雲天宗的宗門傳送陣坐落於一方巨大的平台廣場上,這裡一般情況下人並不多,但也不少。還有許多像以前的司朔他們一樣,出完任務歸來的弟子們,而她們恰好看見這一幕。
“哇,小琪,你看那邊!”
“那不是蔡決蔡師兄嗎?他怎也在……按理來說,他不是已經過了出任務的境界了嗎?”
雖然蔡決很少露面,但關於他的故事,還有畫像,早已傳遍雲天宗。而且因為其俊朗的外表和冷酷的氣質形成了莫大反差,導致其一度進入過不少女弟子的春閨夢。
而顏淵也不例外,翩翩君子的形象同樣受到很多青睞,因此他的身份同時也被不少人認出。
“哇,他們在幹嘛?為何蔡師兄要拉著那位師兄?”
“噓,小聲點!”一位面帶奇怪笑容的女弟子低聲提醒身邊的女伴,“你不覺得,這場面很像……很像那啥嗎?”
“啥?”
“忘了我上次借給你的那本小說了嗎?”
“哦哦哦!”她驚呼起來, 又吸引到周圍不少同伴的注意,“你們在講啥?”
“我跟你們說,前些日子我看了一本小說,裡面的劇情是這樣的……”
這位女弟子用最快的語速將一位皇帝,一位大臣,還有一位侍衛的愛恨情仇交代的明明白白——當然,上述的皇帝大臣和侍衛,都是男的。
不一會兒,廣場中,就充斥著快活的空氣。
由於這位女弟子講故事的時候用的是傳音,因此司朔三人並不知道自己等人為何突然就收獲到如此多的關注,但他是個怕被關注的人,並不想在此做過多逗留。
“哎呀,沒啥可為什麽的!”司朔甩開蔡決的手,表情決然中帶著一絲痛心(在某些人腦補中是這樣),“每個人都有不得不隱瞞的秘密,蔡師兄,抱歉了。”
這話在那些神智已經開始不正常的弟子聽來,又變了個味道,以至於連司朔都不知道,他和蔡決還有顏淵,會被編排進一個讓他啞口無言的故事裡,而且那個故事還在雲天宗中非常受歡迎。

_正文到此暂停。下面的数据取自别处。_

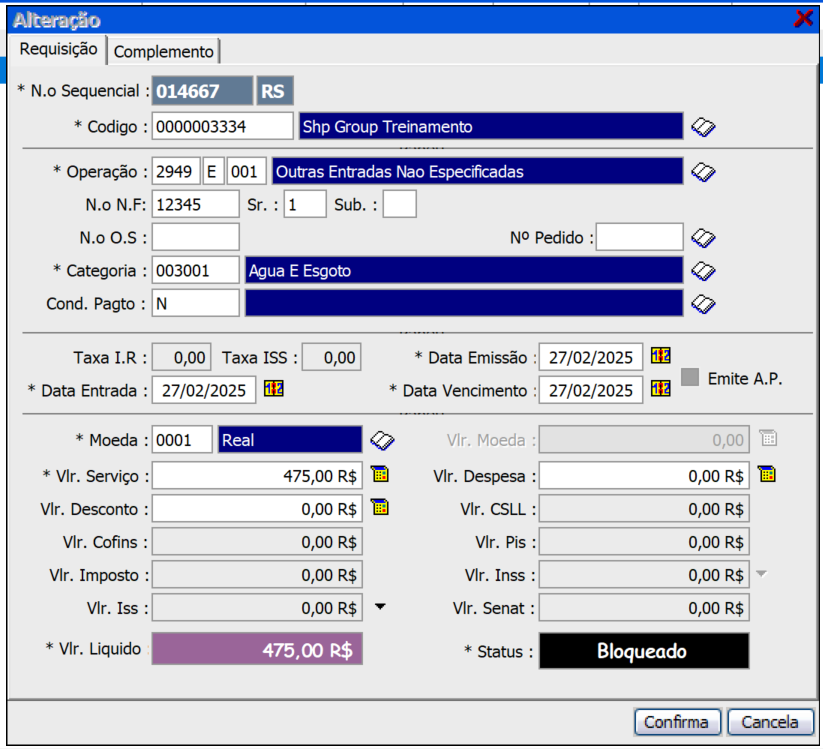Open lookup icon beside Shp Group Treinamento
This screenshot has width=823, height=749.
[703, 127]
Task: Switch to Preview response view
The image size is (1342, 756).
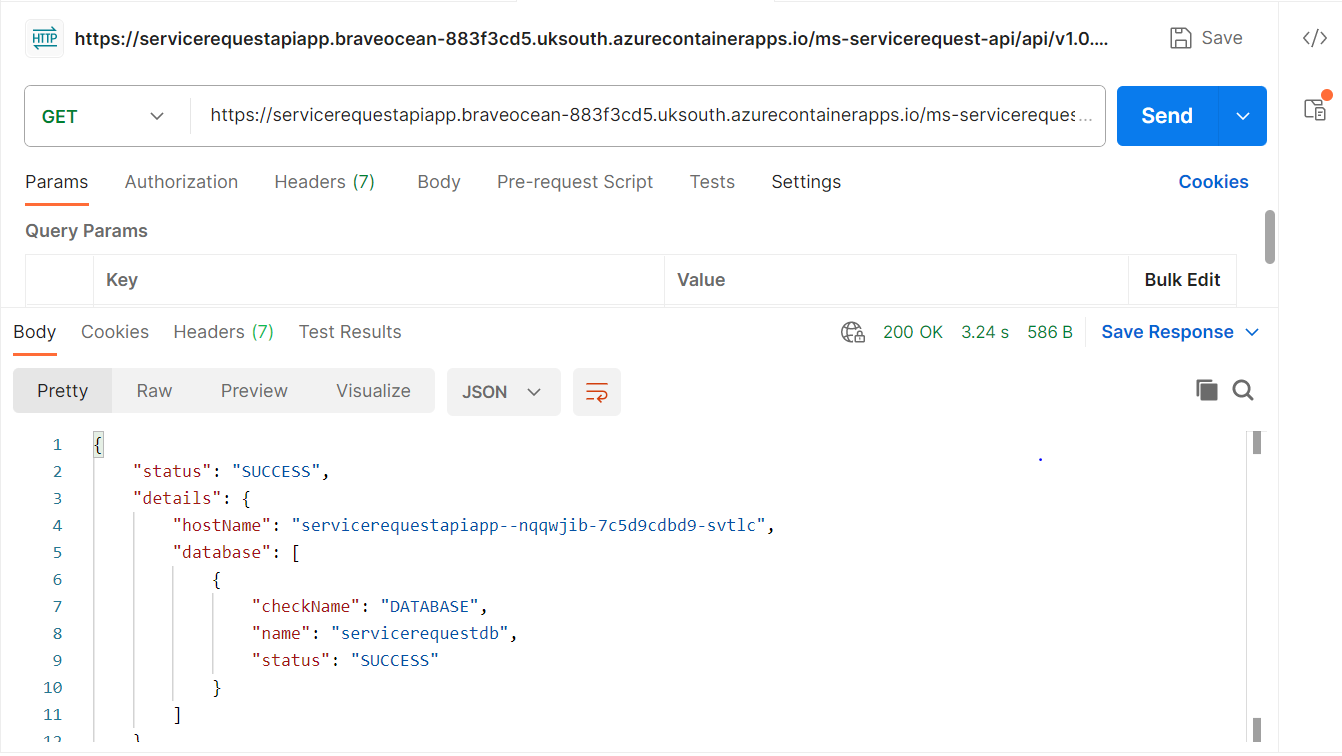Action: [254, 391]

“好吧。”蔡決無奈,隻得聳聳肩,“我理解,那麽,走好,不送。”
顏淵也輕呼一口氣,這場旅途在這裡,正式劃上句號,他雖是同行者之一,但他自己覺得這個角色哪怕讓頭豬來代替都沒問題。而且更重要的是,這場冒險他啥收獲都沒有。
“哎呀,虧了,虧了。”顏淵搖晃著腦袋,三步並作兩步,消失在廣場上。